Again the membrane flashed across. Duncan shivered in that feeling.

“Have you taken hire?” Niun asked. It was a reasonable question, without rancor. The Kel was mercenary.

“I take no hire.”

The dusei caught that feeling too, and wove them together. Niun reached out and caught the wrong arm, let it go at his flinching . . . rubbed at the blood on his fingertips.

“I thought,” Duncan said, “I could reason with someone. The hao’nath kel’anth came up on me. He knew something was wrong. Knew it; and he or the dus moved before I did.”

“Dead?”

“I left him against the pipestalks; dus poison, broken bones or not—I stayed to keep him out of the sand: no more than that.”

“Gods,” Niun spat. He faced him away, took the pack from him, hooked a strap over his own shoulder and started them moving. Duncan blinked, blear-eyed with relief at having that weight gone, and tried to keep his pace, staggering somewhat in the loose sand. Niun delayed and flung a fever-hot arm about him, hurrying him.

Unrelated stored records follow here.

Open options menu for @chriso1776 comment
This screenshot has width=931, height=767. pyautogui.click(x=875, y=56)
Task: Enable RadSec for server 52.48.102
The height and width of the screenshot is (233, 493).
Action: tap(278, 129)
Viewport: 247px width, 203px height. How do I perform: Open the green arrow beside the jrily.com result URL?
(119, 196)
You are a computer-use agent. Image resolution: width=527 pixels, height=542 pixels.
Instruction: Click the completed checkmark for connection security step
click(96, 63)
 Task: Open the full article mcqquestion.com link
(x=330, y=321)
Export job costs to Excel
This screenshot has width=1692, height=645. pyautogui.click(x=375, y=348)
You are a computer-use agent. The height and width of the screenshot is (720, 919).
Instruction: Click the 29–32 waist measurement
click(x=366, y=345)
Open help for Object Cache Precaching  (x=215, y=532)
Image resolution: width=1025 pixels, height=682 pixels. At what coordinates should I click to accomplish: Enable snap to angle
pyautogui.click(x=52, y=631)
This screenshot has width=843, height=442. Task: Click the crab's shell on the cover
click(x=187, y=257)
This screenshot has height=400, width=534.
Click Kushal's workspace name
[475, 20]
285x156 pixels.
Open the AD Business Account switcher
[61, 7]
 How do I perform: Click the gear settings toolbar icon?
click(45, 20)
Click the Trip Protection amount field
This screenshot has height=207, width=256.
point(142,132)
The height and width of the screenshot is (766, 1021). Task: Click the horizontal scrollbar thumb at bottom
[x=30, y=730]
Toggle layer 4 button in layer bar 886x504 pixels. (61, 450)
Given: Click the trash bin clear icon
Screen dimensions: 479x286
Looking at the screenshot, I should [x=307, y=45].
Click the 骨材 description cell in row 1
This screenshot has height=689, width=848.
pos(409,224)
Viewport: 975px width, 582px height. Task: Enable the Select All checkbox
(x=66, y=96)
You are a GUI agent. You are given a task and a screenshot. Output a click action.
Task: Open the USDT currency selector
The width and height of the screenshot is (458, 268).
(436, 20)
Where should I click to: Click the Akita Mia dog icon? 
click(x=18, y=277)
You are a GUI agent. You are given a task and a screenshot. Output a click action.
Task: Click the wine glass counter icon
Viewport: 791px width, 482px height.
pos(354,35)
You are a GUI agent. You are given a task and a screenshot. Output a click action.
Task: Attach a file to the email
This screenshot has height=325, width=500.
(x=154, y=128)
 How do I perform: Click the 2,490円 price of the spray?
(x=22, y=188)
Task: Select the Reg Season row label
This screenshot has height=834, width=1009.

“What are they likely to do?”

“I would challenge,” Niun said. “But that would suit them. It is the tribe that is in danger now.”

“Melein—”

“I do not know.” Niun pulled at him, for all his efforts to keep stride. “Gods know who is with the she’pan at the moment. I am here; Hlil, in the city . . . The hao’nath have gone back to their own she’pan; they will not challenge the kel’anth of a tribe without her consent, not if she is available . . . But they will not stop that long. If—” He caught his breath. “If they take us here, I can challenge, aye, but one after the other. The meeting of she’panei . . . is different. The she’pan is our protection; we are hers.”

He said nothing else, hard-breathing with a human burden. Duncan took his own weight, cupped the veil to
his mouth with his hand to warm the air, went blindly, by sound, by dus-sense, at last with Niun dragging at him.

*   *   *

They found a place to rest finally, hard ground, a ridge which stretched a stone’s cast along the sands. Duncan flung himself down in an aching knot and fumbled anxiously after the canteen, trying to ease his swollen throat . . . offered to Niun, who drank and put it away. The dusei crowded as close to them as possible as if themselves seeking comfort, and for the time at least there was no intimation of pursuers. Duncan leaned against his dus, his sides heaving harder than those of the beast, wiped at his nose beneath the veils and wanted nothing more than to still and breathe, but Niun disturbed him to see to his wound, soaked a strip torn from his veil in the saliva of his dus and bandaged it. Duncan did not question; it felt better, at least.

“These tsi’mri in the ships,” Niun said. “You know them?”

“I know them.”

“You talked with them—a very long time.”

“No. A day and a night.”

“You walk slowly, then.”

“Far out of my way. Not to be followed; and I walk slowly, yes.”

“Ai.” Niun sat still a moment, nudged finally at the pack he had carried. It was question.

“Food.” Duncan reached for it, to show him. Niun caught his wrist, released it.

“Your word is enough.”

Duncan took it all the same, opened it and pulled out an opened packet of dried meat. He put a bit in his mouth, tugging the veil aside, offered the packet to Niun. “Tsi’mri, you would say. But if they were offering—I took. Food. Water Nothing else.”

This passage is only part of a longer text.